- _CONSIGNE_: D'après l'extrait à lire, que doit faire Rex pour que Raymond lui apprenne ce qui s'est passé ?

- _EXTRAIT À LIRE_:
INFLUENCES D’UNE INDUSTRIE 

INFLUENCES D’UNE INDUSTRIE 

RÉFLEXIONS :

L’homme qui voulait savoir :

Nous aimerions proposer une anecdote qui illustre bien notre propos. En 1990, nous étions quelques amis à regarder ensemble le film néerlandais Spoorloos, en français L’homme qui voulait savoir, de George Sluizer (1988). Signe des temps, nous regardions le film sur un magnétoscope. Brève description du film : Saskia et Rex, jeune couple en vacances en France, s’arrêtent à une stationservice. La jeune femme va chercher des rafraîchissements. Elle ne reviendra jamais. Rex passera désespérément les trois années suivantes à sa recherche.

Raymond a une femme et deux filles. Il mène une vie bourgeoise qui semble normale en tout point. Mais c’est lui qui a enlevé Saskia. Fasciné par la détermination de Rex, il l’observe. Trois ans vont passer. Un jour, Raymond écrit à Rex, le rencontre et propose de lui apprendre ce qui s’est passé. Pour ce faire, Rex doit boire une tasse de café. Rex demande alors à Raymond si le café est empoisonné. Le silence de Raymond est éloquent : il ne fait aucun doute que le café est empoisonné. Pour avancer dans l’histoire, Rex n’a qu’un choix : boire le café.

- _EXTRAIT SOURCE_:
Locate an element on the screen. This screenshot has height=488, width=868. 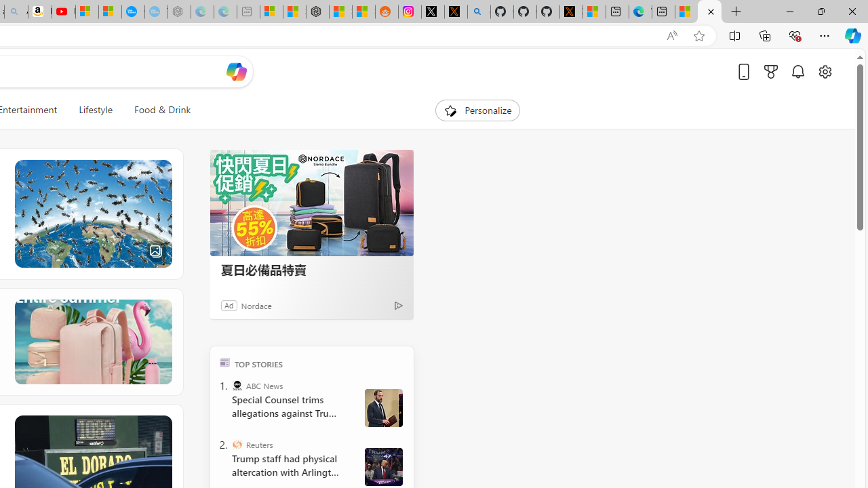
'X Privacy Policy' is located at coordinates (571, 12).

- _RÉPONSE_: Il doit boire une tasse de café.